- What you should do
Which lines below include "number"? Copy them all.

(Stored items)
►
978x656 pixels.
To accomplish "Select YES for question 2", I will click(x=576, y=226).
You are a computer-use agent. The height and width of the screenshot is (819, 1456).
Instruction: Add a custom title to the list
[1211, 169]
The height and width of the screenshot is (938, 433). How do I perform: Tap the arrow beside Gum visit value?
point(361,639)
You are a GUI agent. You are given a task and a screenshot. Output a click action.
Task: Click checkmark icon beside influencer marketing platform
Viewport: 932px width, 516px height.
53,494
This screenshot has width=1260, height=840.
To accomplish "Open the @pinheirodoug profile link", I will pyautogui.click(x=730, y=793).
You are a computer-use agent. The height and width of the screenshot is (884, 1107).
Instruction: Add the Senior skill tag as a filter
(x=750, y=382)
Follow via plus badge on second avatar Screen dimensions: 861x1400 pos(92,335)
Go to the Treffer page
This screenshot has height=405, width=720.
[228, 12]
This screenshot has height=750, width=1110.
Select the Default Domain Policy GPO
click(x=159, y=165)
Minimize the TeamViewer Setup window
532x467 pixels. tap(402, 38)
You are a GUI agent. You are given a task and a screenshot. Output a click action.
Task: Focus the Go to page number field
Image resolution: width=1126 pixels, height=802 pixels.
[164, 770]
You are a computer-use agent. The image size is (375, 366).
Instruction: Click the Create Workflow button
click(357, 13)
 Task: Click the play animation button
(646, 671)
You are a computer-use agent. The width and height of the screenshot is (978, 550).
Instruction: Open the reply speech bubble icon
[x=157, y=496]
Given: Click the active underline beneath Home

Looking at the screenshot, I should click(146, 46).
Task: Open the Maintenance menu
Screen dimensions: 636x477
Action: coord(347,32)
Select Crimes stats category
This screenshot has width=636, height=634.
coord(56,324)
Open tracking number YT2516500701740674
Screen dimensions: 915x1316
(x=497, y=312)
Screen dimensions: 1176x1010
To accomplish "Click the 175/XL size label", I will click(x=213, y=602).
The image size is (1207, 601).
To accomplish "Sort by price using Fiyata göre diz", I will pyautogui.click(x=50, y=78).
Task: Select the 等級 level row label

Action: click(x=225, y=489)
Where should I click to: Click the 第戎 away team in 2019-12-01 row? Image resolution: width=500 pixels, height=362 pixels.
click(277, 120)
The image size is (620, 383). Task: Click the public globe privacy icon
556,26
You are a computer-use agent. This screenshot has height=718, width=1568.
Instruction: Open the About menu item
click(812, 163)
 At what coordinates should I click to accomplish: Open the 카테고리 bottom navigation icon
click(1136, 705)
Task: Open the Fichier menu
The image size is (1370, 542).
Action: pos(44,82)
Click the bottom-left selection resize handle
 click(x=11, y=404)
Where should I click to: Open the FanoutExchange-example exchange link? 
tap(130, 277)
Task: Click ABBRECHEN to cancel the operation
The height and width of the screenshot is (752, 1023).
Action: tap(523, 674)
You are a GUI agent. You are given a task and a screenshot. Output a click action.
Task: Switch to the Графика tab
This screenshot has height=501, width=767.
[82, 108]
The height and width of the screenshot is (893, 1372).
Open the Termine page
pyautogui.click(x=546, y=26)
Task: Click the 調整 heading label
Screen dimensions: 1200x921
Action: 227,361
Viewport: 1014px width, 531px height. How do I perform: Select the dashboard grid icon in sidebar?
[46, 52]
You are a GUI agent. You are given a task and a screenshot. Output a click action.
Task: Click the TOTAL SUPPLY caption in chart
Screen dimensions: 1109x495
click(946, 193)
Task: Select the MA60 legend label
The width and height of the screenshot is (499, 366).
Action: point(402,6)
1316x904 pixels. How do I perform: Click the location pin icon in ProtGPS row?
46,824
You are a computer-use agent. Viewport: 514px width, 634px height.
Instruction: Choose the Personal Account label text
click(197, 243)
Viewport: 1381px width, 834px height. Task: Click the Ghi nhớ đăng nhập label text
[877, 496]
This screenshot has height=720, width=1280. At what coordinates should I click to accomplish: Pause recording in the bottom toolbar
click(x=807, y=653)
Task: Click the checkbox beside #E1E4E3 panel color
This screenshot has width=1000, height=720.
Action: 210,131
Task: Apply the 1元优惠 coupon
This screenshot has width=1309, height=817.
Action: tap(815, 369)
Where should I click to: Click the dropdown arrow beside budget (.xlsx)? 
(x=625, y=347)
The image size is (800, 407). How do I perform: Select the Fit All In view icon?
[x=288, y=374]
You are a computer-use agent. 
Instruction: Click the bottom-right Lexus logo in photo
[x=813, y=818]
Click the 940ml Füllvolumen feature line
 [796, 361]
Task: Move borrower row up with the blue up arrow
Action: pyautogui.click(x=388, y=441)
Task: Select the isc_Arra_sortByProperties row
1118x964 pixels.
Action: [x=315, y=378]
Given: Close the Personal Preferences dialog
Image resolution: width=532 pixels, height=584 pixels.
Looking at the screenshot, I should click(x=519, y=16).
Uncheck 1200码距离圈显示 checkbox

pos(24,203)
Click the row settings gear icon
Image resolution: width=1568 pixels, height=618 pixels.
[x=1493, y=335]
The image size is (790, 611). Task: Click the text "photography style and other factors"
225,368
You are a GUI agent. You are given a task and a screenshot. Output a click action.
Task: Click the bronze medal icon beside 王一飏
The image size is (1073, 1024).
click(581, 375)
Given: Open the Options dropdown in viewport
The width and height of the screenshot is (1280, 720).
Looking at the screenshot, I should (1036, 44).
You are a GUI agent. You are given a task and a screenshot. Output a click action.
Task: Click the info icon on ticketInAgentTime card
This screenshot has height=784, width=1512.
◄
- Response
Task: Focus the Go to page number field
Open tracking number YT2516500701740674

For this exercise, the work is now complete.